Research Significance and Prospects
This study identifies the fetal small intestine as a novel site for B cell development and elucidates its similarities and differences with bone marrow pathways. The critical roles of LTi cells and lymphatic endothelial cells establish mechanistic frameworks for understanding mucosal immune system ontogeny. Future investigations may explore how these developing B cells contribute to postnatal immune homeostasis and disease susceptibility, whether this program dysregulates in preterm infants or immunodeficient individuals, and its impact on establishing intestinal immune responses. The findings also suggest potential molecular targets for mucosal immune modulation therapies.

 

 

Conclusion
In summary, this study elucidates the molecular and cellular regulatory mechanisms underlying fetal intestinal B cell development through multi-omics and tissue localization analyses. It challenges traditional B cell development models by establishing LTi cells' indispensable role in this process.
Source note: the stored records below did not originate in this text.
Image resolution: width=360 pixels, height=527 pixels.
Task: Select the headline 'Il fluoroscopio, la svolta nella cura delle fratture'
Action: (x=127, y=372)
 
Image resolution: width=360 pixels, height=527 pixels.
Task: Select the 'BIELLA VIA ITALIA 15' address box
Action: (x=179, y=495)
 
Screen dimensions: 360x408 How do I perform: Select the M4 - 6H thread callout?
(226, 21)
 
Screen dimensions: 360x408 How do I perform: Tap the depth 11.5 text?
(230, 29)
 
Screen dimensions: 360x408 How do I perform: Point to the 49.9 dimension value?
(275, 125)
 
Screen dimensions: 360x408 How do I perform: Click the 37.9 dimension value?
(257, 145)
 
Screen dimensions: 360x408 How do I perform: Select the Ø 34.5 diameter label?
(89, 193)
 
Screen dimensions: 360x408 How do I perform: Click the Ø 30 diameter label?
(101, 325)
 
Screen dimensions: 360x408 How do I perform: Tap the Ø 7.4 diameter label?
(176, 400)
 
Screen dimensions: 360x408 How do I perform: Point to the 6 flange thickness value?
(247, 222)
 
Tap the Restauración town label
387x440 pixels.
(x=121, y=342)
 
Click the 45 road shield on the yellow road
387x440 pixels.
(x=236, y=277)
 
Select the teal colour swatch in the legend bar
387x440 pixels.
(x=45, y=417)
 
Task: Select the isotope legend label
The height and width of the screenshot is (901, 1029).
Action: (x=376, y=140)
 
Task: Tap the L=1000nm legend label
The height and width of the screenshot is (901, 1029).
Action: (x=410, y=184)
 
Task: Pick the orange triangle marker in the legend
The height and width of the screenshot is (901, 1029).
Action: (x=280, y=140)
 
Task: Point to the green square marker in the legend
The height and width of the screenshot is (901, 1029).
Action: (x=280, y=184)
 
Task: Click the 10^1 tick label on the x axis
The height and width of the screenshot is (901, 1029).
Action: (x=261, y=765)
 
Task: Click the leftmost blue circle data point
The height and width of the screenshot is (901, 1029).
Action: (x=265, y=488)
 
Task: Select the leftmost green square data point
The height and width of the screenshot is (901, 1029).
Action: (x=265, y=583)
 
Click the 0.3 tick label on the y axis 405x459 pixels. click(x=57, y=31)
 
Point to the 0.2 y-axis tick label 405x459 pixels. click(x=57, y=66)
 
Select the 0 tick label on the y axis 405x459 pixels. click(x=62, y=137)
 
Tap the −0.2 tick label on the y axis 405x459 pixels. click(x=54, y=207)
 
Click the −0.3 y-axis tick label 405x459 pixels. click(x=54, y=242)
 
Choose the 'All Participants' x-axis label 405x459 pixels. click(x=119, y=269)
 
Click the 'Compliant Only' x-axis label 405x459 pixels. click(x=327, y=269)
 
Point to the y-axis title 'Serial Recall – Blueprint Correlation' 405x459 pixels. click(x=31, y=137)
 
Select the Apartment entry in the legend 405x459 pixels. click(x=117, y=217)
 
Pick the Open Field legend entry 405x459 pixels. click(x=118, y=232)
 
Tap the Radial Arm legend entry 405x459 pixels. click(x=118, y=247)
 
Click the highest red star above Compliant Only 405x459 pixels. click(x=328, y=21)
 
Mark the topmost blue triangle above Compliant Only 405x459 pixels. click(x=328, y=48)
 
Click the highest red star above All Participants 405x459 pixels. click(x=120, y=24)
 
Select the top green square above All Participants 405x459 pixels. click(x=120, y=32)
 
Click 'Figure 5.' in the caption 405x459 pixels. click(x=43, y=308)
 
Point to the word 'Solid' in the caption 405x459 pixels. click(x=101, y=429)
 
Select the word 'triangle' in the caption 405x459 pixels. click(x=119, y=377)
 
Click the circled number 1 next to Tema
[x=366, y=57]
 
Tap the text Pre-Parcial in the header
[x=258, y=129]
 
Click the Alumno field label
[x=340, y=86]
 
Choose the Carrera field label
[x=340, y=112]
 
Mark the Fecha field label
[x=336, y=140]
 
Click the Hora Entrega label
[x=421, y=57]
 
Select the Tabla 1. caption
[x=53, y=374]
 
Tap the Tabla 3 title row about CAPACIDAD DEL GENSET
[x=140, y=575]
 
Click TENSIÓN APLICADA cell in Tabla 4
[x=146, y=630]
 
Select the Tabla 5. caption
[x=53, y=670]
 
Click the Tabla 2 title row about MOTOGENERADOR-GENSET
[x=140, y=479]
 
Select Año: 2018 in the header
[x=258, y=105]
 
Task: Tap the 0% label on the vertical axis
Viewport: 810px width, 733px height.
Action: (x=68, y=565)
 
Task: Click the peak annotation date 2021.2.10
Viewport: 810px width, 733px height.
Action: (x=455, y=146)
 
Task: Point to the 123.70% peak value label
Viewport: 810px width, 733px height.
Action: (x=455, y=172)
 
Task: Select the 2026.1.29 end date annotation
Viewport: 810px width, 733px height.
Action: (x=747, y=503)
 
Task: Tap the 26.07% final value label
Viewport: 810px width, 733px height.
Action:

These discoveries provide a conceptual framework for understanding early intestinal immune system formation and its potential implications in developmental disorders or immunodeficiency diseases, while offering theoretical foundations for future interventions targeting intestinal immune microenvironments.

 

Kimberly A Carroll, Weihong Gu, Long Phan, Liza Konnikova, and Shruti Sharma. Conserved interactions with stromal and immune cells coordinate de novo B cell lymphopoiesis in fetal intestines. JCI Insight.